Tricyclics used for anxiety include:

  • imipramine (Tofranil): for panic disorder and GAD
  • clomiprimine (Anafranil): the only tricyclic used to treat OCD

MAOIs

Monoamine oxidase inhibitors (MAOIs) are used to treat panic disorder and social phobia. If you take MAOIs, you cannot eat certain foods, such as cheese and red wine. You also cannot take certain medications, including some birth control pills, pain relievers (Tylenol, Motrin, and Advil), cold and allergy medications, and herbal supplements. Doing so may cause a dangerous increase in your blood pressure.

MAOIs approved by the FDA to treat depression are:

  • isocarboxazid (Marplan)
  • phenelzine (Nardil)
  • selegiline (Emsam)
  • tranylcypromine (Parnate)

You also cannot take SSRIs when taking MAOIs. The two together can cause confusion, hallucinations, increased sweating, muscle stiffness, seizures, changes in blood pressure and heart rhythm, and other potentially life-threatening side-effects.

Beta-Blockers

These drugs are used to treat heart conditions, but are also useful in relieving the physical symptoms of anxiety, especially in cases of social anxiety disorder.

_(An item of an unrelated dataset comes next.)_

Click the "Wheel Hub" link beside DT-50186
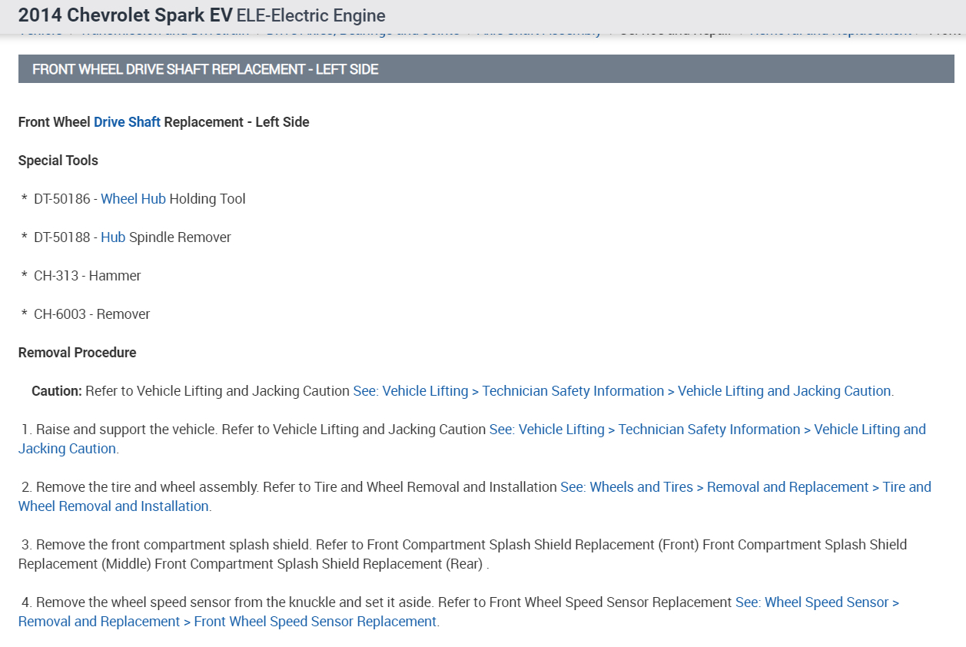[133, 199]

If you know you are going to be in a fearful situation, such as attending a party or giving a speech, your doctor may prescribe a beta-blocker to help reduce your symptoms.

Be sure to follow your doctor’s instructions when taking these medications. Let your doctor know about any side effects you experience. Drugs can help relieve the symptoms of anxiety, but should be used along with psychotherapy. Anxiety disorder is a medical condition. With the help of your doctor, it can be treated and controlled.